**Given passage**
Segment Open

Notre Dame Catholic College is a Catholic secondary school and sixth form in Everton, Liverpool, England. Founded by the Sisters of Notre Dame de Namur, it was a girls' school for most of its history but became coeducational from September 2012.

Admissions
The College became coeducational from September 2012, admitting boys into Year 7 for the first time. Boys were already undertaking Sixth Form education at Notre Dame Catholic College.

History
It was founded in February 1869. The Notre Dame Catholic College was originally the residence of the Sisters of Notre Dame in Liverpool, and began as a pupil-teacher centre with links to local primary schools. The collegiate school did not actually come into existence until 1902, with this merging with the pupil teacher centre in 1908.

Direct grant grammar school
It was known as Notre Dame Collegiate School at Everton Valley, and became a direct grant grammar school in 1946 as a result of the Education Act 1944.

Comprehensive
The sisters did not move out of the building until 1978 due to the expansion and the intake of the school building, and the school building also followed this expansion to pave the way for the institution to become an all-girls comprehensive school in 1983, which also tallied with the amalgamation of both St John's Secondary Modern School and St Catherine's Secondary Modern School to form Notre Dame High School in the same year.

In 2001, the school inserted the word 'Catholic' into its title to become Notre Dame Catholic High School, but 2002 saw the school become a specialist 'Performing Arts College' – returning the institution to a College as it once originally was.

The former all girls College started to accept boys into Year 7 from September 2012. Boys are already enrolled into Sixth Form. From September 2012, the royal blue uniform will change to all grey.

In September 2013, the College moved to a new, state-of-the-art building next to Everton Park sports centre on Great Homer Street as part of the wider Project Jennifer scheme. Construction began on the new building in July 2012.

On 2 September 2014 part of the old Notre Dame building was set a light. The fire started in the old sports hall.

Segment Closed

**Source material**
Segment Open

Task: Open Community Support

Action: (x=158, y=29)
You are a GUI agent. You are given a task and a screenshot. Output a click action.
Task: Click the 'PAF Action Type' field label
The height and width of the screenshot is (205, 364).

Segment Closed

**Exercise A**
Translate this sentence from the Notre Dame Catholic College passage into Spanish: "Construction began on the new building in July 2012."
**Exercise B**
For each statement, say yes or no according to the Notre Dame Catholic College passage, and quote the words that decide it. (i) The school became a direct grant grammar school in 1946. (ii) The sisters moved out of the building in 1983. (iii) The school added the word 'Catholic' to its title in 2002.
**Exercise C**
Reproduce the part of the Notre Dame Catholic College passage starting at "The former all" and ending at "to all grey.".
The data has no connection to the Notre Dame Catholic College passage.

**Answer space A**
La construcción del nuevo edificio comenzó en julio de 2012.

**Answer space B**
(i) Yes: "became a direct grant grammar school in 1946 as a result of the Education Act 1944"
(ii) No: "The sisters did not move out of the building until 1978"
(iii) No: "In 2001, the school inserted the word 'Catholic' into its title"

**Answer space C**
The former all girls College started to accept boys into Year 7 from September 2012. Boys are already enrolled into Sixth Form. From September 2012, the royal blue uniform will change to all grey.